Copy the lines below exactly, starting at the one with "Image resolution: width=1092" and ending at the one with "Given: Tap the back arrow icon", and leave out any picture.

===== Provided records =====

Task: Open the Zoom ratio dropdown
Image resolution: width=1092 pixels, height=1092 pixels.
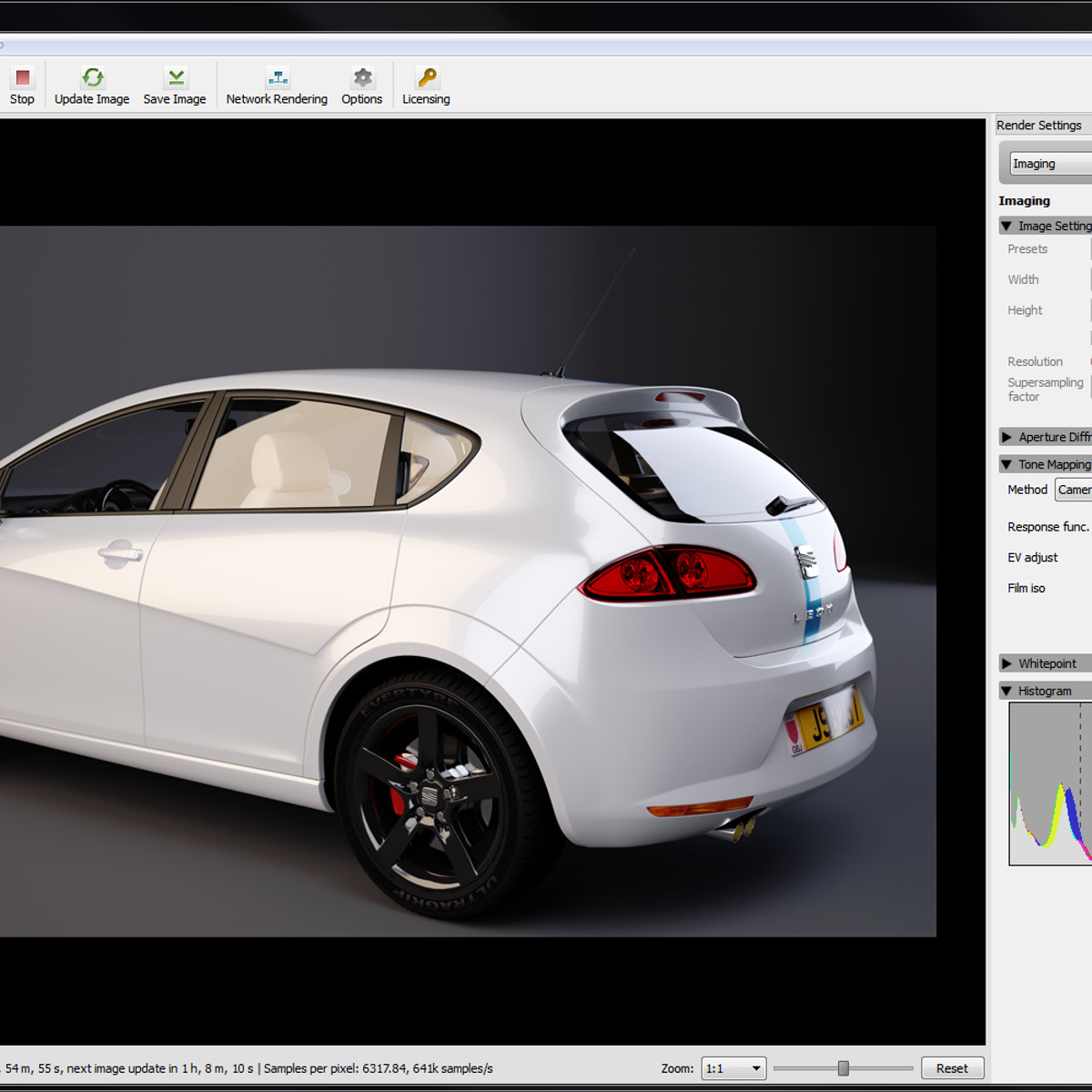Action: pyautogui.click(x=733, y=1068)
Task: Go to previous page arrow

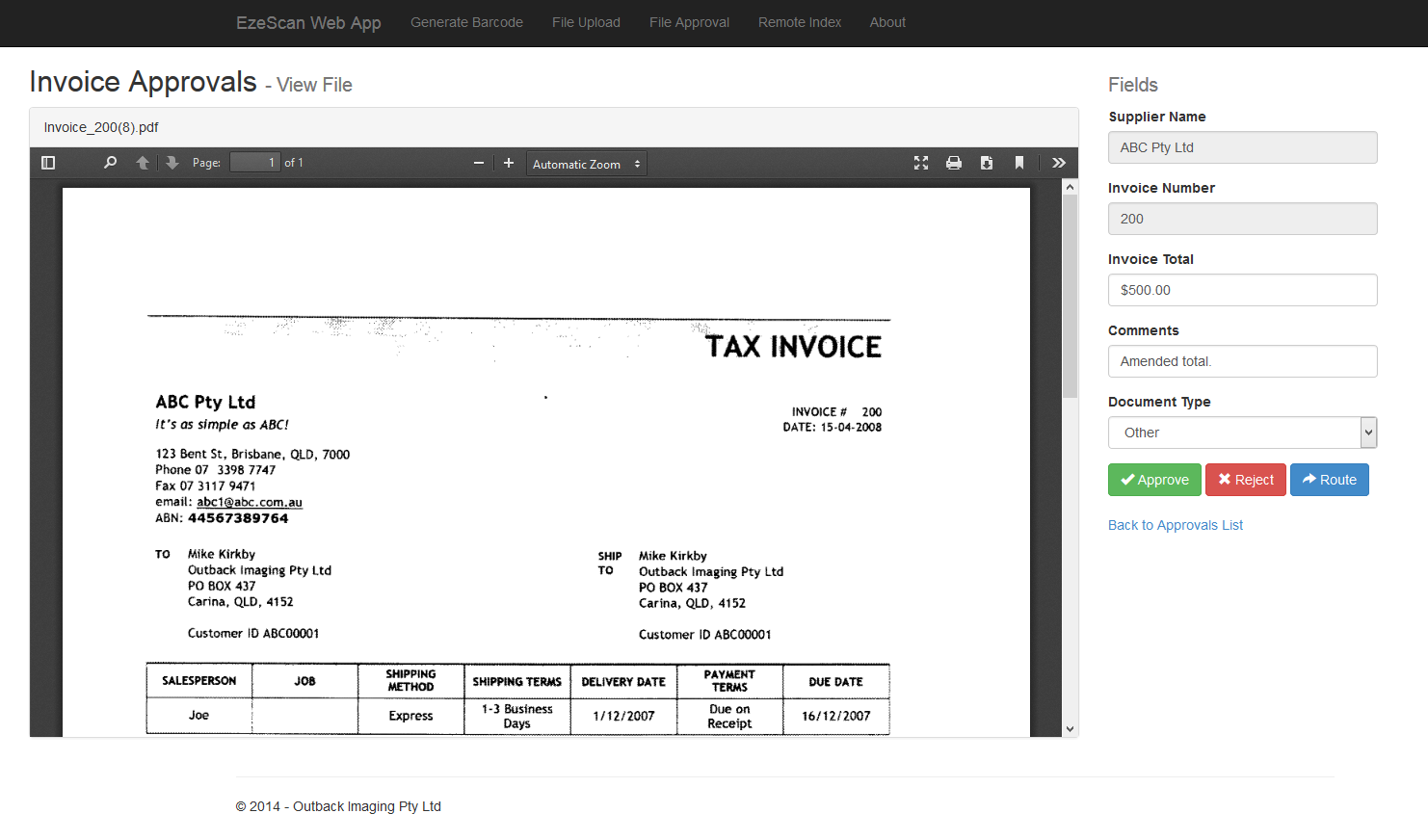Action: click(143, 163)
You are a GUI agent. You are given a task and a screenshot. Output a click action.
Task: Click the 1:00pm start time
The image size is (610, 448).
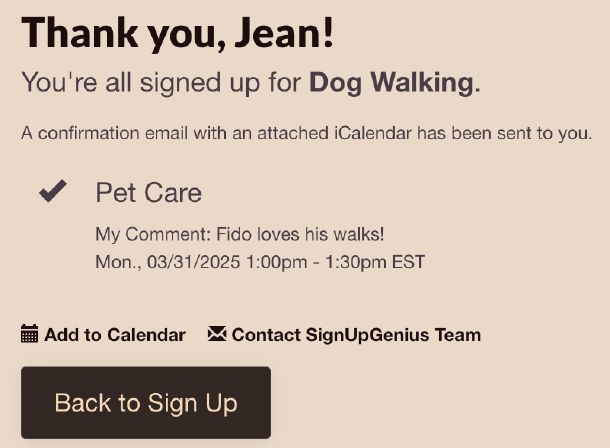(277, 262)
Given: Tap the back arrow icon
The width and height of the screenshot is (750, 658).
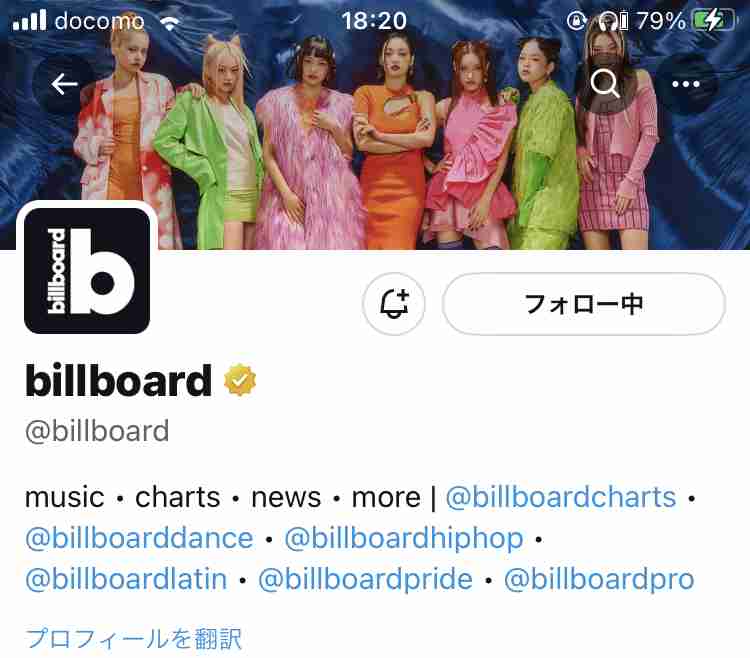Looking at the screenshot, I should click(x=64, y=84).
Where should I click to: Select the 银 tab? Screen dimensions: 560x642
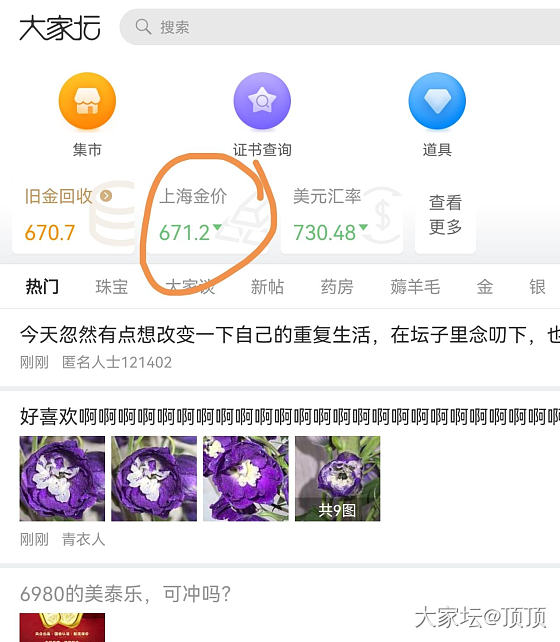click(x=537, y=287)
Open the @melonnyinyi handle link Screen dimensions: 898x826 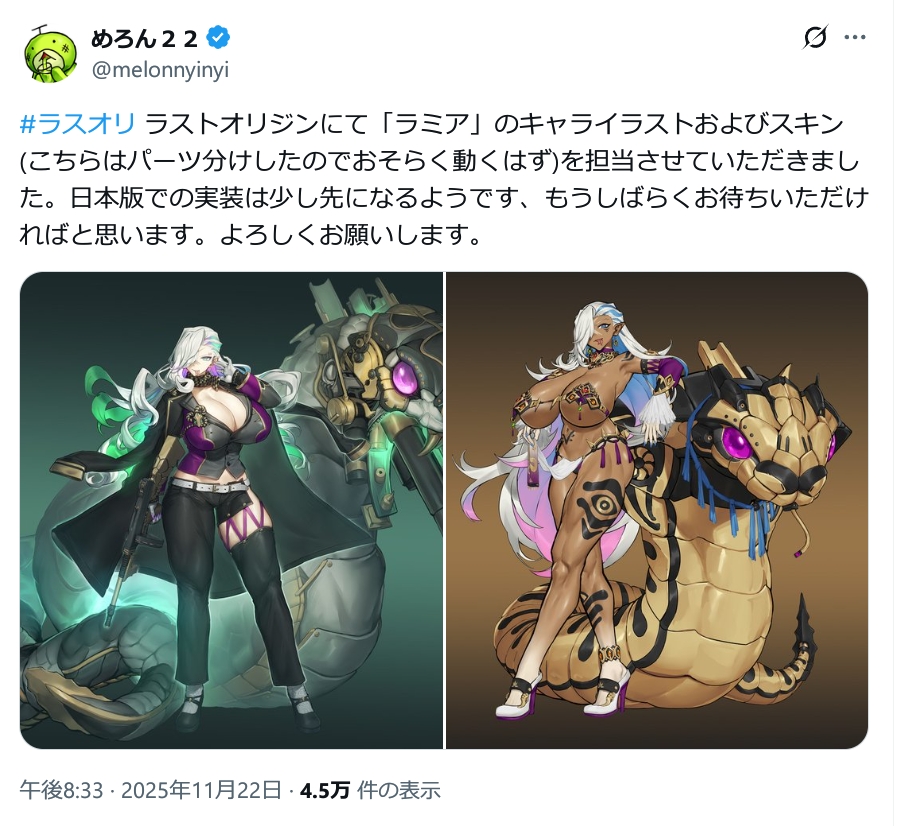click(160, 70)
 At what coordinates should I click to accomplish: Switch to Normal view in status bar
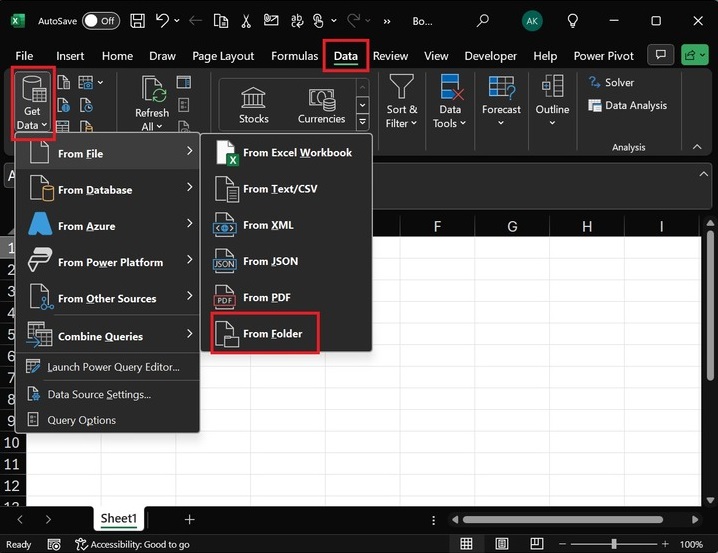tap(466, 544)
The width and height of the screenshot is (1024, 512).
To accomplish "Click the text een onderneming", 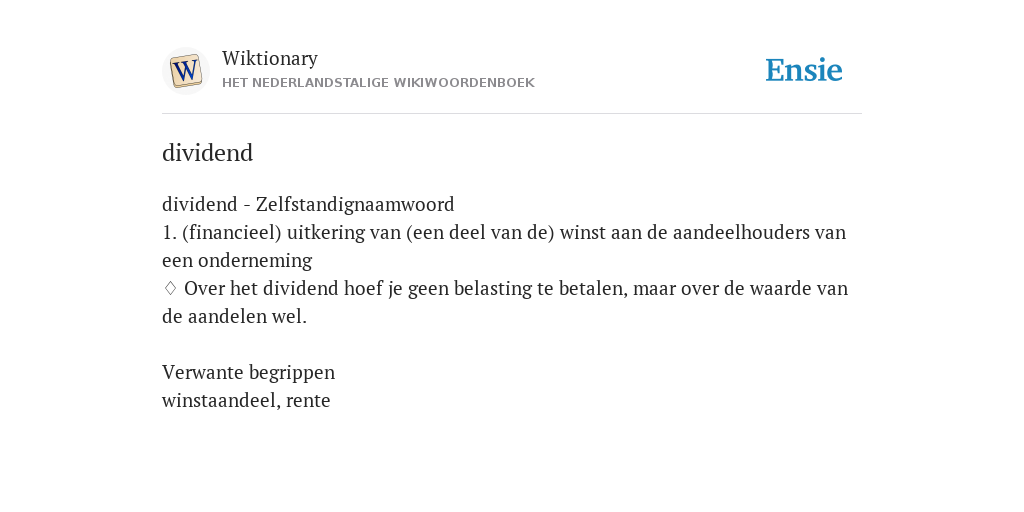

=====

Exercise result
Image resolution: width=1092 pixels, height=1092 pixels.
Action: pyautogui.click(x=733, y=1068)
Task: Go to previous page arrow

Action: click(143, 163)
You are a GUI agent. You are given a task and a screenshot. Output a click action.
Task: Click the 1:00pm start time
The image size is (610, 448).
(277, 262)
Given: Tap the back arrow icon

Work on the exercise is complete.